Functional Analysis/Special topics

This chapter collect some materials that didn't quite fit in the main development of the theory.

We recall that the closed unit ball of a Banach space is compact if and only if the space is finite-dimensional. This is a special case of the next lemma:

7 Lemma Let ${\displaystyle T:𝒳\to 𝒴}$ be a closed densely defined operator. Then the following are equivalent.

• (i) ${\displaystyle \dim \ker (T)<\mathrm{\infty }}$ and the range of T is closed.
• (ii) Every bounded sequence ${\displaystyle f_j\in 𝒳}$ has a convergent subsequence when ${\displaystyle T{f}_j}$ is convergent.
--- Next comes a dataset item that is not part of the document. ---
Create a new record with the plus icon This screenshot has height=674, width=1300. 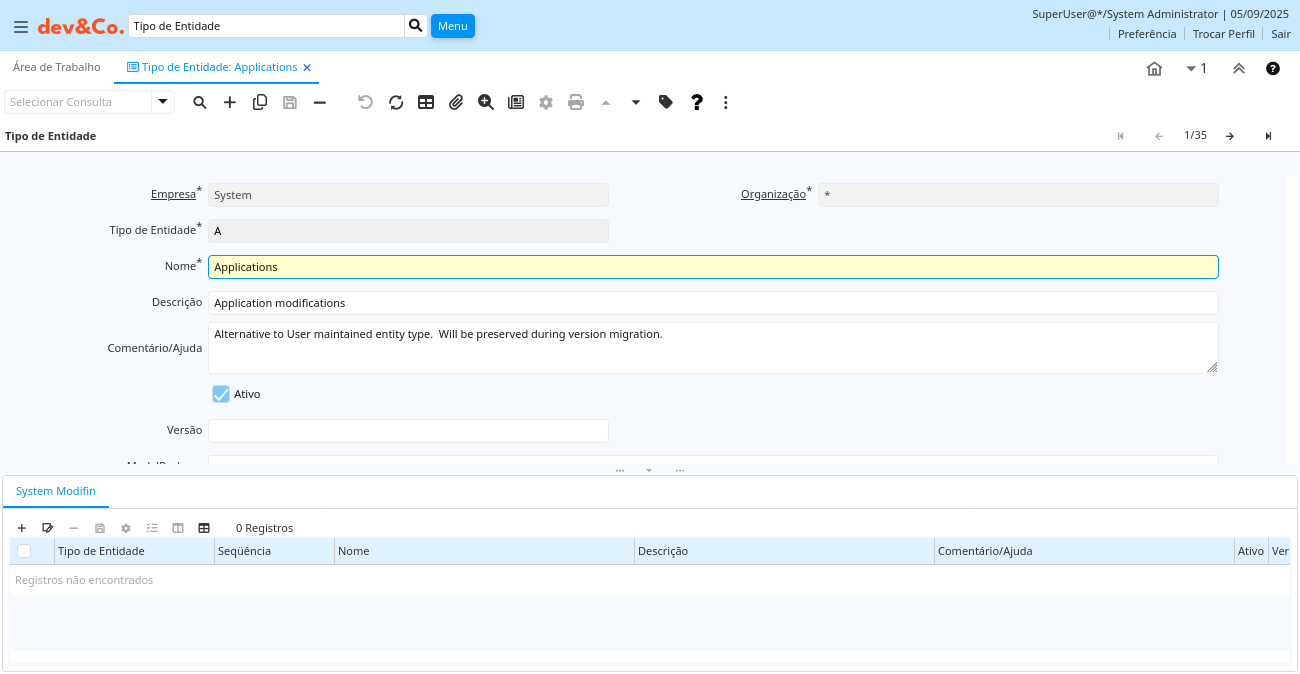click(230, 102)
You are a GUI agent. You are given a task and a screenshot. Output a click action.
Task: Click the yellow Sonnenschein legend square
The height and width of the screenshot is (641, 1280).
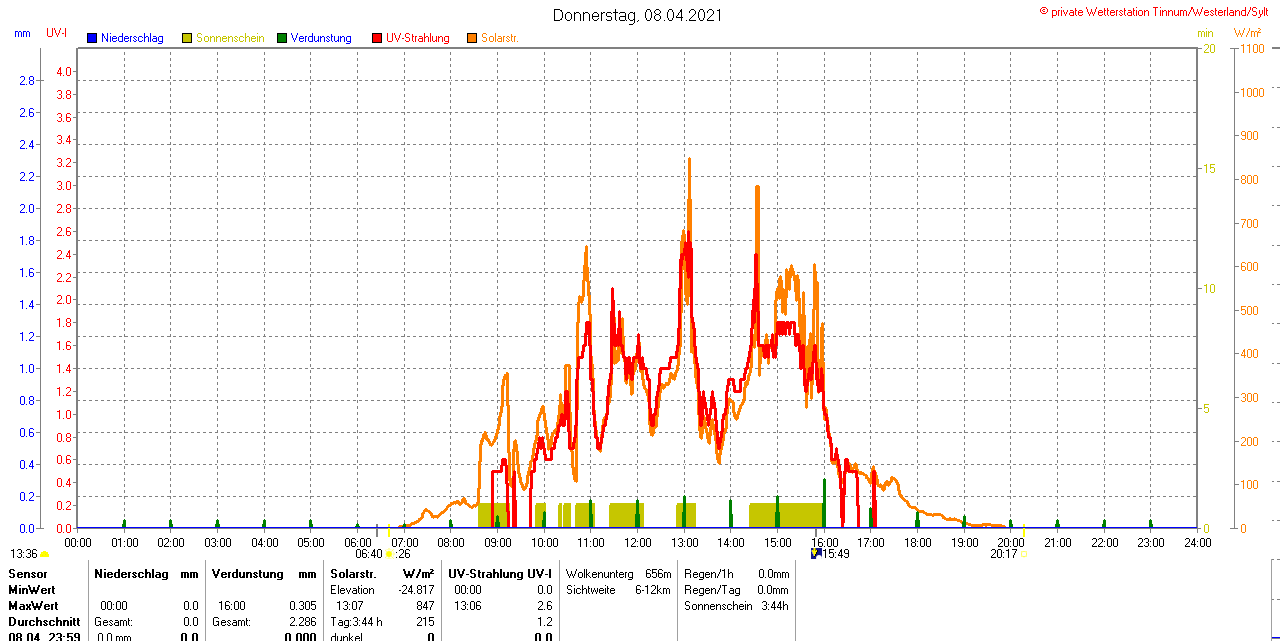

Proof: We may assume T has dense range. (i) ${\displaystyle \Rightarrow }$ (ii): Suppose ${\displaystyle f_j}$ is a bounded sequence such that ${\displaystyle T{f}_j}$ is convergent. In view of the Hahn-Banach theorem, X is a direct sum of the kernel of ${\displaystyle T}$ and some other subspace, say, ${\displaystyle 𝒲}$. Thus, we can write:

${\displaystyle f_j=g_j+h_j,(g_j\in \ker (T),h_j\in 𝒲)}$

By the closed graph theorem, the inverse of ${\displaystyle T:𝒲\to 𝒴}$ is continuous. Since ${\displaystyle T{f}_j=T{h}_j}$, the continuity implies that ${\displaystyle h_j}$ is convergent. Since ${\displaystyle g_j}$ contains a convergent subsequence by the paragraph preceding the theorem, ${\displaystyle f_j}$ has a convergent subsequence then. (ii) ${\displaystyle \Rightarrow }$ (i): (ii) implies the first condition of (i), again by the preceding paragraph. For the second, suppose ${\displaystyle T{f}_j}$ is convergent. Then by (ii) ${\displaystyle f_j}$ has a subsequence ${\displaystyle f_{j_k}}$ converging to, say, ${\displaystyle f}$. Since the graph of T is closed, ${\displaystyle T{f}_{j_k}}$ converges to ${\displaystyle Tf}$. ${\displaystyle ◻}$

A bounded linear operator ${\displaystyle T:{ℌ}_1\to {ℌ}_2}$ between Hilbert spaces is said to be Fredholm if T and ${\displaystyle T^{*}}$ both satisfy the condition of (i) in the lemma. The definition is equivalent to requiring that the kernel of T and the quotient ${\displaystyle {ℌ}_2/T({ℌ}_1)}$ are finite-dimensional. In fact, if ${\displaystyle {ℌ}_2/T({ℌ}_1)}$ is finite-dimensional, then ${\displaystyle T({ℌ}_1)}$ is a complemented subspace; thus, closed. That ${\displaystyle T}$ has closed range implies that ${\displaystyle T^{*}}$ has closed range. For a Fredholm operator at least, it thus makes sense to define:

${\displaystyle \mathrm{ind}(T)=\dim \ker (T)-\dim \mathrm{Coker}(T)}$.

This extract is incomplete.